“O caminho do Brasil não é o caminho do anticomunismo”, diz Dilma ao receber honraria na China

Atualizado em 10 de outubro de 2024 às 9:30
Entrevista com a presidenta do Novo Banco de Desenvolvimento, Dilma Rousseff, na Casa de Hóspedes do Estado Diaoyutai. Foto: Mauro Ramos

Em entrevista a jornalistas das mídias brasileiras presentes em Pequim, na China, a presidenta do Novo Banco de Desenvolvimento, Dilma Rousseff, afirmou, ao ser questionada sobre o avanço do anticomunismo e o crescimento da extrema direita, que “o caminho do Brasil não é o caminho do anticomunismo”. A ex-presidenta do Brasil recebeu, em 29 de setembro, a mais alta honraria concedida pela República Popular da China, a Medalha da Amizade:

(…) Como você está vendo o avanço do anticomunismo e o crescimento da extrema direita?

O Brasil tem que ter cuidado. Todo o esquema anti-comunista clássico dos anos 50, acabou. Ninguém pode viver baseado na visão, da Guerra Fria. O Brasil tinha um anticomunismo precário, se considerou que o nosso presidente João Goulart era um comunista empedernido e ele foi retirado do poder.

Eu respeito o Partido Comunista da China, mas não acho que por conta disso o Brasil tem que ser comunista. A China fala o seguinte: tem um caminho especificamente chinês. O Brasil tem de ter um caminho propriamente brasileiro. Agora, esse caminho brasileiro não é o caminho do anticomunismo.

Não é o caminho da visão da Guerra Fria, isso não pode mais na América Latina, não pode mais o que aconteceu no Chile, na Argentina, Brasil e Uruguai. Eu respeito o que eles construíram aqui nos últimos 75 anos, um país do qual eles devem se orgulhar.

Acho que os meios de comunicação não devem incentivar isto. O Brasil hoje tá numa situação muito parecida com o que está ocorrendo também nos Estados Unidos.  O crescimento da extrema direita no mundo decorre também de um certo tipo de visão… “se você ganhar, eu perco”. Essa essa visão que é chamada soma zero é muito ruim. Essa é a visão também da velha Guerra Fria, de que tem um comunista escondido atrás de todo arbusto. Aqui não tem um comunista escondido atrás de todo arbusto, tem um país que mistura pensamento marxista e toda a civilização de 5 mil anos.

Porque é que é que dão tanta importância à educação? É a mesma coisa que aconteceu no Japão. O Japão importou muita coisa da China, e lá no Japão também o Confúcio é a base de você ter essa valorização imensa da educação. A China é isso.

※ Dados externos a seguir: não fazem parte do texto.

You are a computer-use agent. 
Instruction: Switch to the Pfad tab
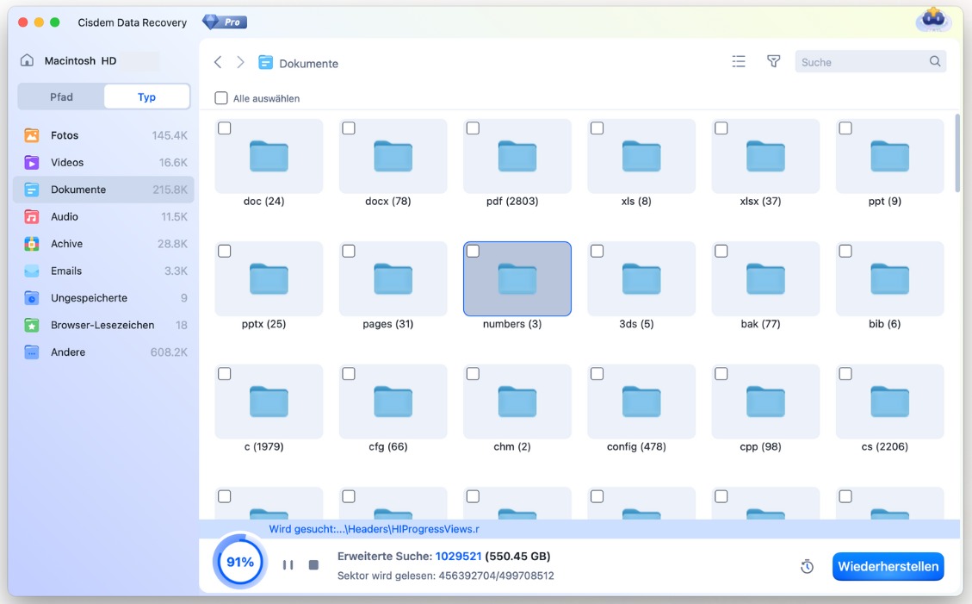(60, 97)
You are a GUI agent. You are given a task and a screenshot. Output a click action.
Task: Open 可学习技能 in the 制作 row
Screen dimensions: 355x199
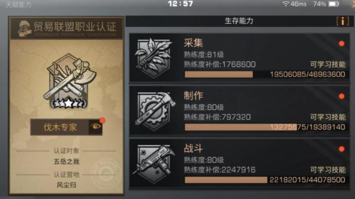[x=328, y=117]
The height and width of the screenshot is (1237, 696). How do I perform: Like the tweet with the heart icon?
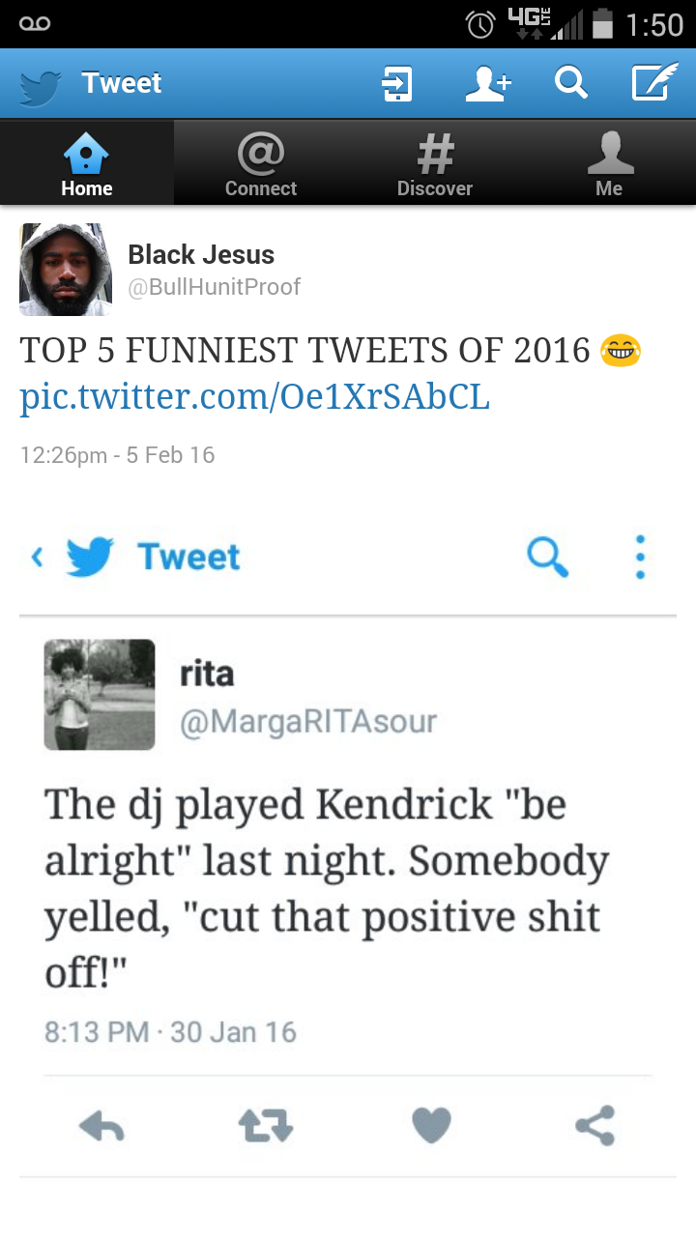(431, 1126)
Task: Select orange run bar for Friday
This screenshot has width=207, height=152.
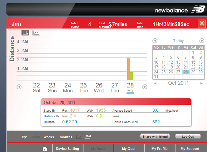Action: tap(129, 69)
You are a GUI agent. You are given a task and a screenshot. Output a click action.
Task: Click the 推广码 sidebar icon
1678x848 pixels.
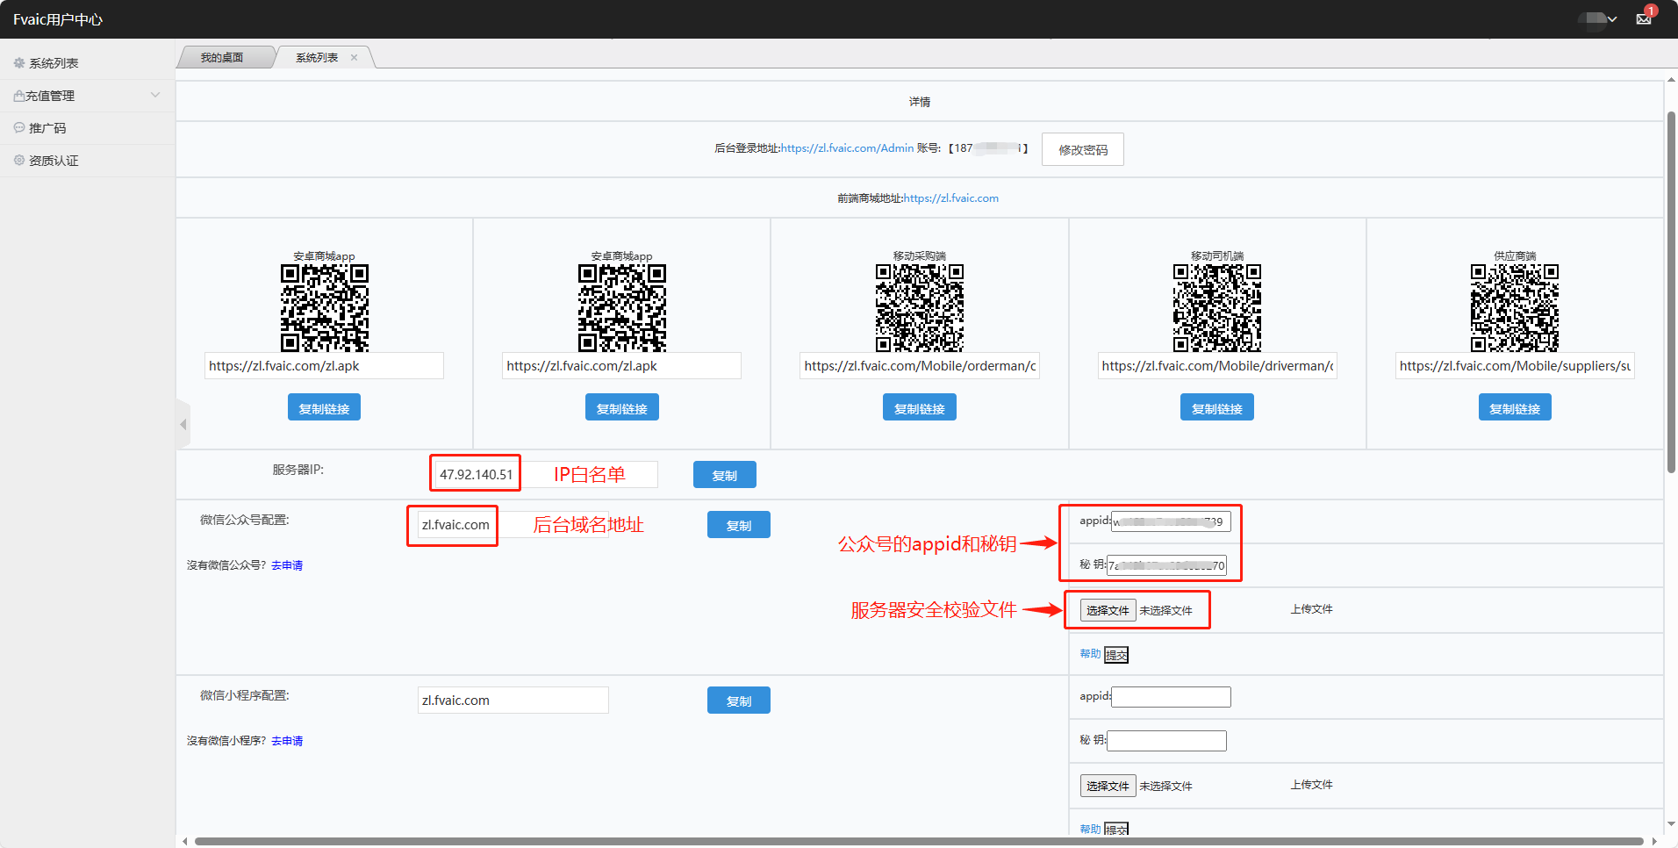click(x=19, y=128)
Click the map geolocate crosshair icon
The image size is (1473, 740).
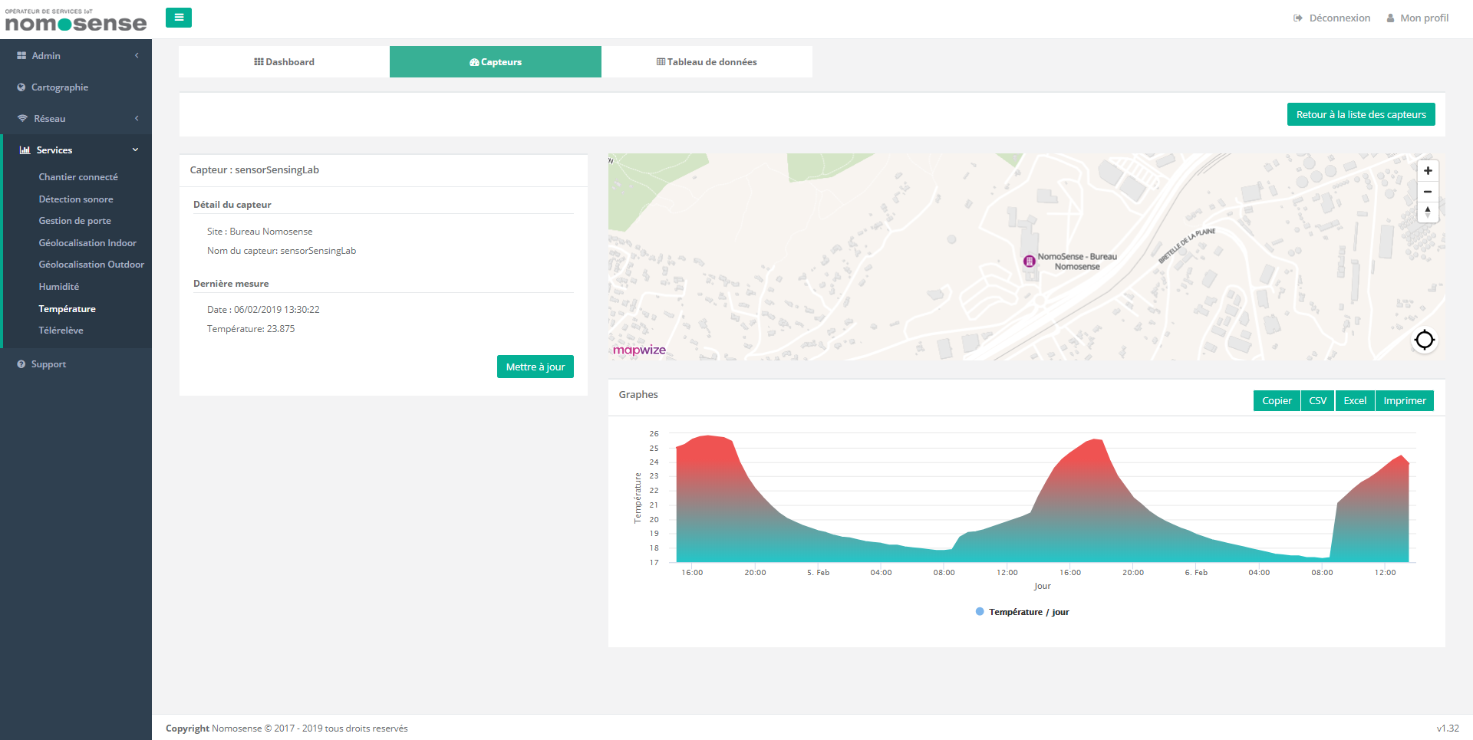pos(1424,340)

Não dá para aplicar nenhum modelo ao Brasil se não entendermos que temos a nossa parte ruim também: nós tivemos escravidão. Eu sempre digo o seguinte, eu sou de 1947, você considera que o senhor imperador Pedro Segundo era anti-escravista e a República Nova um pouco saudosa da escravidão. Então, a República Velha é uma república que não deu garantias fundamentais, quando libertou os escravos.

Considero que 1930 foi um marco. O fim da escravidão se completa com 1930, quando os direitos dos trabalhadores são reconhecidos. Eu nasci 17 anos depois. Eu sei tudo que tem ainda de preconceito contra a escravidão que tem no nosso país, quanto por exemplo aquilo que muitas vezes o presidente Lula falou: o pessoal não podia viajar de avião, porque quem viajava de avião era a classe média.

Nós temos de trabalhar a nossa vida e do nosso jeito. E essa história… todo mundo que prega essa mentalidade da Guerra Fria ou anticomunismo antigo, tem outros interesses, querido. Não acredito que você andando numa rua de Xangai você acha que comunista come criancinha, não acredito.